UPON KNOWING I STRIKE KERB WHICH BLEW AWAY 4POINTS WHILE DOING VERTICAL PARKING, MY HEART WENT COLD ALL THE WAY IN THE CIRCUIT AND ALSO ON ROAD.. ALL NERVOUSNESS DISSIPATED. I WAS PREPARED FOR THE WORST.I THOUGHT " NOTHING TO BE NERVOUS ABOUT, JUST DO YOUR BEST AND APPLY WHAT YOU HAVE BEEN TAUGHT. THE REST WILL LEAVE TO FATE." SO I DID EVERYTHING IN A RELAXED STATE, NOT FORGETTING TO BE CAUTIOUS AND DID WHATEVER WAS REQUIRED. I WOULD SAY MY TESTER IS A VERY IMPATIENT MAN...? HE GAVE INSTRUCTIONS WAY EARLY AND HE WAS SO QUIET ALL THE WHILE IN THE CAR, YOU WOULD NOT BE CONCIOUS HE WAS JUST RIGHT BESIDE YOU.
WHEN THE TEST WAS OVER, HE STARTED TO ROLL OUT ALL THE ERRORS I MADE AND I THOUGHT I WAS FACING DOOM...... SITTING IN FRONT OF HIM, MY GAZE WAS FAR FAR AWAY. SOBS*** THAT SHORT MOMENT WAS SCARY. I DID EVERYTHING IN LESS THAN HALF AN HOUR AND ALL I WAS GOING TO FACE WAS PASS OR FAIL... I SERIOUSLY DON'T WANT TO GO THROUGH EVERYTHING AGAIN... IT HAS BEEN DRAGGING FOR SO LONG EVEN PA WAS GETTING IMPATIENT AND SAID I WAS TAKING ABIT TOO LONG... FINALLY, MR SONG PLACED THE TEST PAPER AND MY IC ON THE TABLE AND ASKED ME TO GO TO ROOM 5. I WAS STONED, NOT KNOWING WHAT HE MEANT AND HE REPEATED THE SECOND TIME BEFORE WALKING AWAY. I STOOD UP AND WENT THROUGH THE PAPER TURNING BACK, I SAW 14POINTS AND BESIDE WAS MARKED PASSED!!!!!!
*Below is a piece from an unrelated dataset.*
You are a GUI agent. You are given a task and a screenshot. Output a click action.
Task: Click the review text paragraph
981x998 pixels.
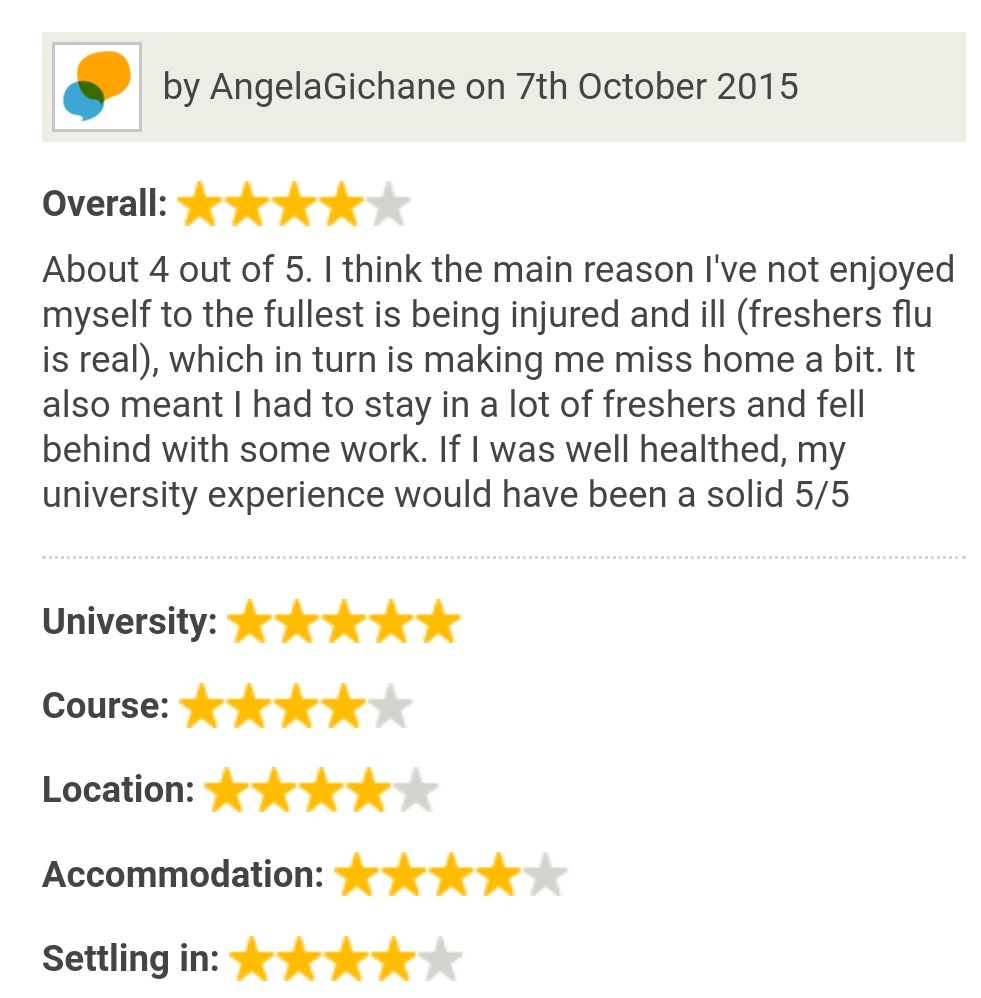point(498,382)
WA!!!!!!!!!! THAT'S SO COOL! I COULD NOT BELIEVE MY EYES! I SAID "THANK YOU" AND HE NONCHALANTLY WALKED AWAY.. THAT MOMENT, I FELT SO PEACEFUL AT HEART. EVERYTHING IS FINALLY OVER!!! THAT GUSH OF HAPPINESS IS LIKE RECEIVING A SMS FROM THE GUY YOU LIKE, ASKING YOU OUT FOR A FIRST DATE, YOU JUST LIT UP AND CAN'T HELP SMILING. BUT, BEING THE PARANOID ME, WHILE WATCHING VIDEO IN THE ROOM, I STILL CAN'T BELIEVE THIS PASS IS MINE FOREVER, I EVEN IMAGINED THAT MR SONG MIGHT JUST SUDDENLY DASH IN AND CHANGE HIS MIND. HAHA......! HOW SILLY I AM... I THINK I WATCHED TOO MUCH DRAMA. SO DRAMATIC. I TOOK A PHOTO AT THE VENDING MACHINE AND APPLIED FOR MY PHOTOCARD LICENCE WAITING TO ARRIVE IN TWO WEEKS TIME...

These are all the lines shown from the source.